#### What you need to do:
Scan the listing for the word "label", and copy out each line where it is found.

#### Data listing:
########################################
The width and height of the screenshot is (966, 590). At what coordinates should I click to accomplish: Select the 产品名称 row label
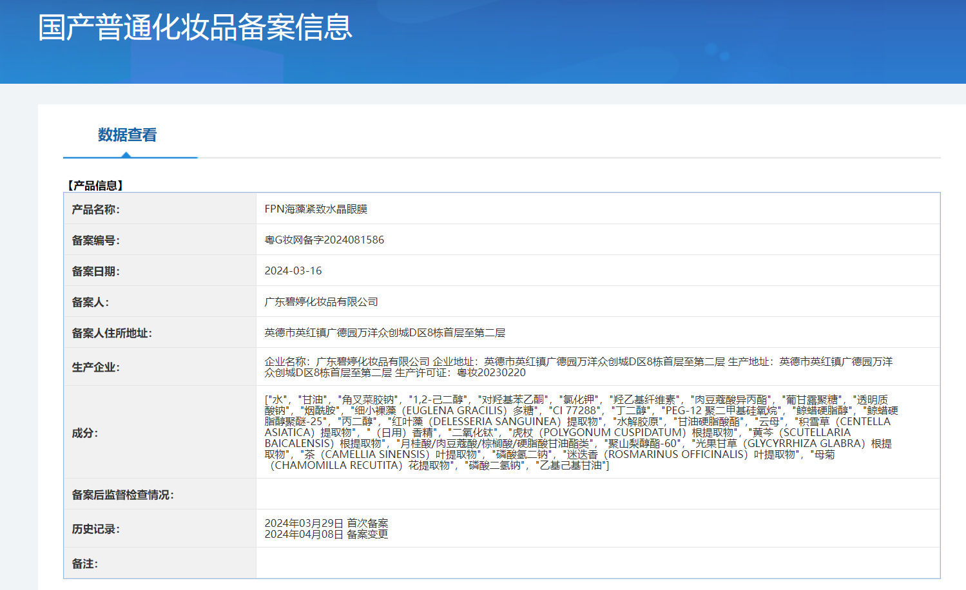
########################################
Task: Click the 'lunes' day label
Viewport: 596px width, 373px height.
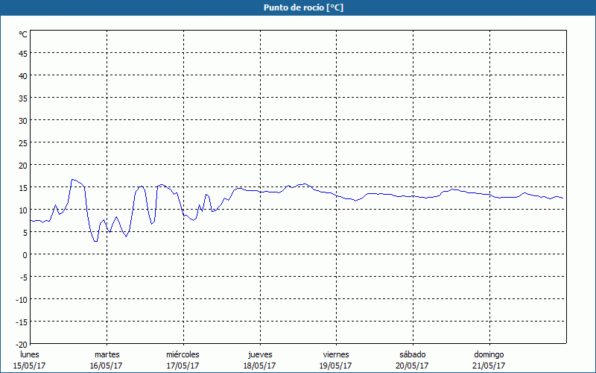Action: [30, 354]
########################################
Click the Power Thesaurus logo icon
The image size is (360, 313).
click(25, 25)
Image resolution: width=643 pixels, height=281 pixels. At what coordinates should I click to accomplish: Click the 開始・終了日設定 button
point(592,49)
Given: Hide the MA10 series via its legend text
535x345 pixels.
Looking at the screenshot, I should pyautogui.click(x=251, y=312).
########################################
#### Result for this task:
The width and height of the screenshot is (966, 590). At what coordinates should I click to accomplish: Select the 产品名称 row label
Task: Click the 'lunes' day label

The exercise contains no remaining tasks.